Namun terlambat. Begitu potongan kemaluan babi betina menyentuh rantai usus babi, berpijar satu sinar hitam. Saat itu juga rantai usus babi putus leleh mengepulkan asap hitam berbau busuk. Sosok Ratu Randang keluarkan suara batuk-batuk beberapa kali, mata yang sejak tadi terpejam mendadak membeliak, tubuh menggeliat Jalu roboh ke tanah.
Sinuhun Muda keluarkan suara meraung seperti srigala terluka. Dua telapak tangan dikembang lalu secepat kilat dihantamkan ke arah Pendekar 212 yang saat itu tengah berusaha mengimbangi diri dari goncangan hebat. Telapak kiri mencari sasaran di kening, telapak kanan melesat ke pertengahan dada. Ketika dua telapak tangan menghantam, jari tengah sengaja ditekuk! Ternyata Sinuhun Muda melancarkan serangan Delapan Sukma Merah yang sangat berbahaya dan paling ditakuti!
Mendapat serangan begitu rupa Wiro tidak tinggal diam. Tangan kanan dikembang lalu ditiup. Di telapak tangan serta merta muncul gambar kepala harimau putih bermata hijau! Di kejauhan menggelegar suara gerengan harimau. Lereng bukit sebelah utara bergoyang laksana dilamun gempa!

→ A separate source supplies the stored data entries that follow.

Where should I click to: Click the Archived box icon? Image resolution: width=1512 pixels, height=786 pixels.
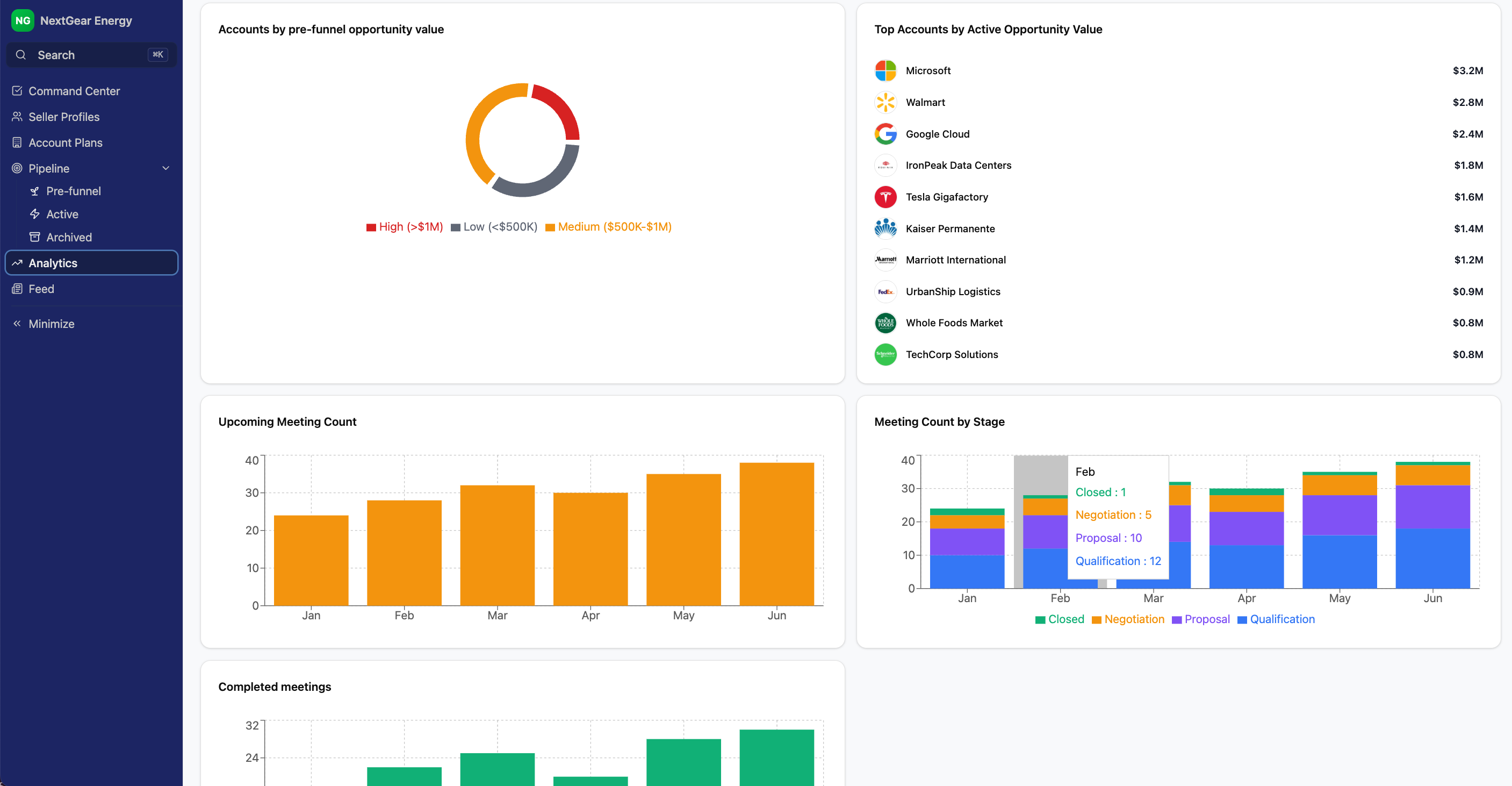pyautogui.click(x=35, y=237)
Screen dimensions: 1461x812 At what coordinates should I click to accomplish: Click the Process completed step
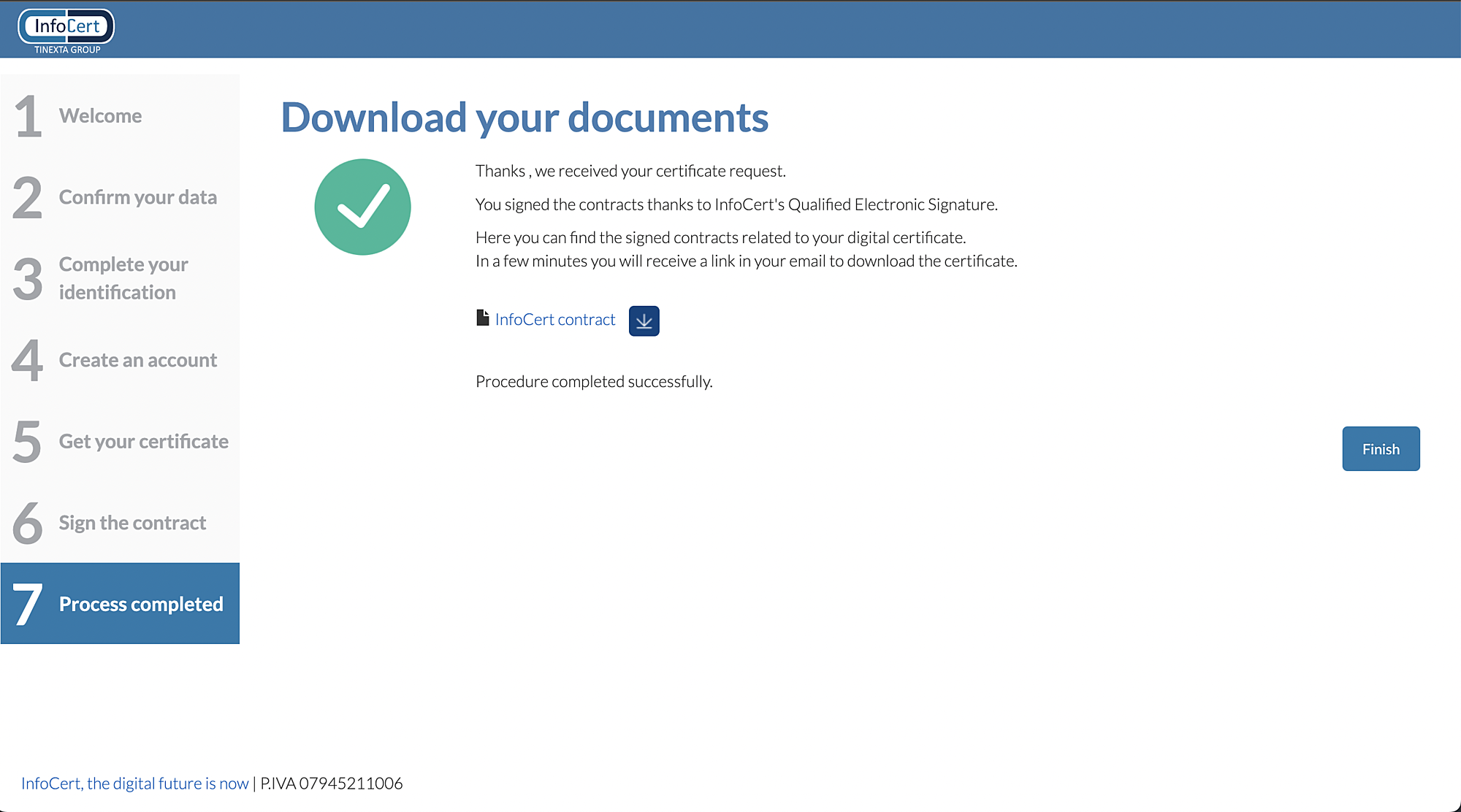click(140, 604)
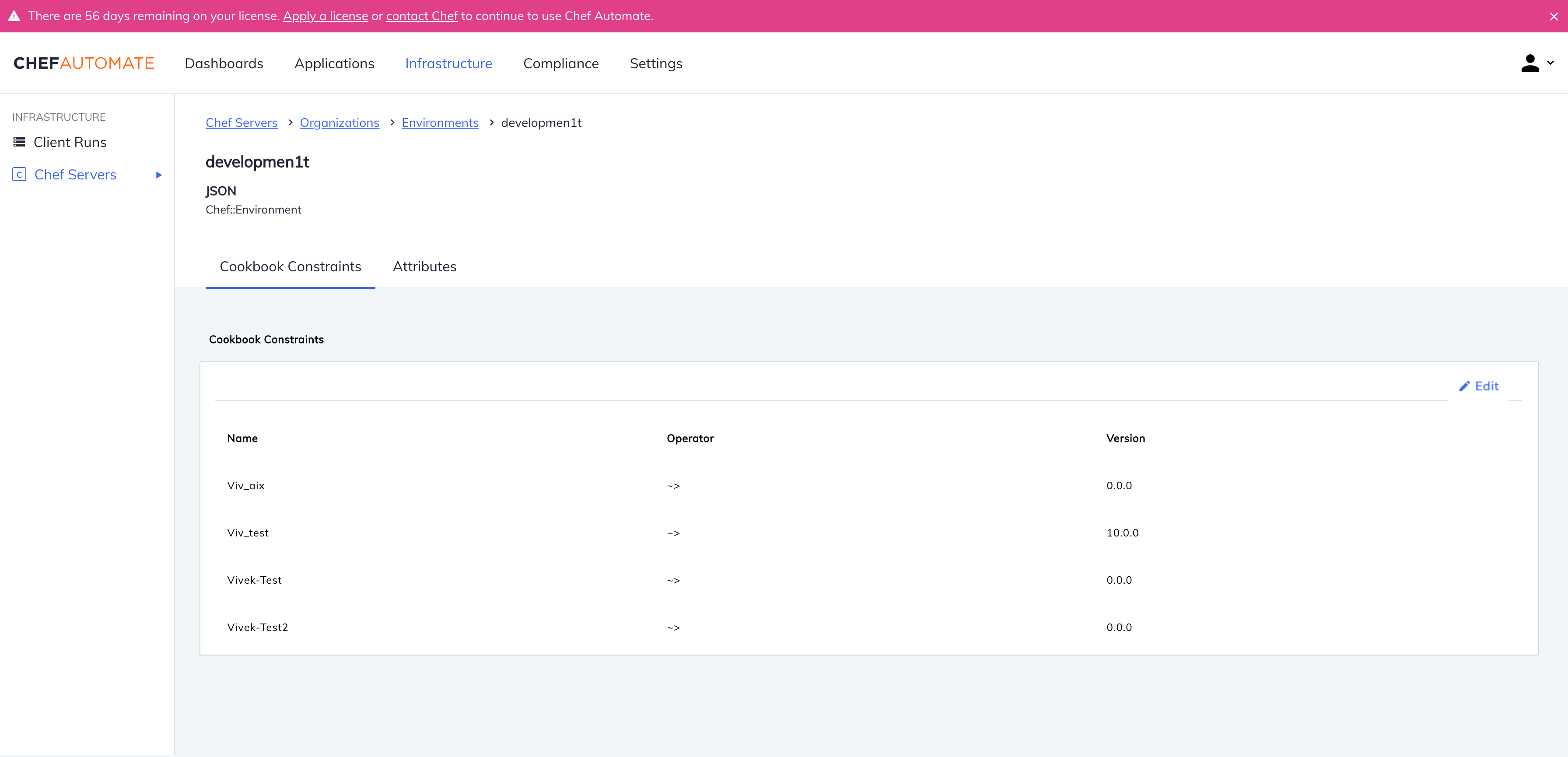Dismiss the license banner with the X icon
The height and width of the screenshot is (757, 1568).
pyautogui.click(x=1554, y=17)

Wiro bukan saja mengeluarkan ilmu pukulan yang disebut Pukulan Harimau Dewa pemberian Datuk Rao Basaluang Ameh dari Pulau Andalas, serangannya itu disertai pula aliran hawa sakti mengandung inti api yang berasal dari Kapak Maut Naga Geni 212 yang ada di dalam tubuhnya.
“Plaa! Plaak!”
“Bukk! Kraak!”
Wiro menjerit keras. Tubuhnya terpental hampir satu tombak lalu terbanting tertelentang di tanah. Kening dan dada kanan terasa panas.
Sehabis memukul Sinuhun Muda mendadak melihat ada seekor harimau besar putih bermata hijau menerkam ke arahnya. Entah harimau sungguhan entah jejadian. Dia tidak bisa menduga duga lebih lama karena saat itu juga Pukulan Harimau Dewa menghantam dadanya dengan telak.
“Bukk! Kraaak!”
Sinuhun Muda terlempar dari lereng bukit sebelah utara. Tubuh mengepulkan asap putih kehijauan. Di balik kepulan asap tampak dada yang hancur nyaris berlubang sebesar kepala. Sebagian isi dada dan perut kelihatan menguak, mengerikan. Namun anehnya tidak ada darah yang mengucur. Sinuhun Muda meraung keras.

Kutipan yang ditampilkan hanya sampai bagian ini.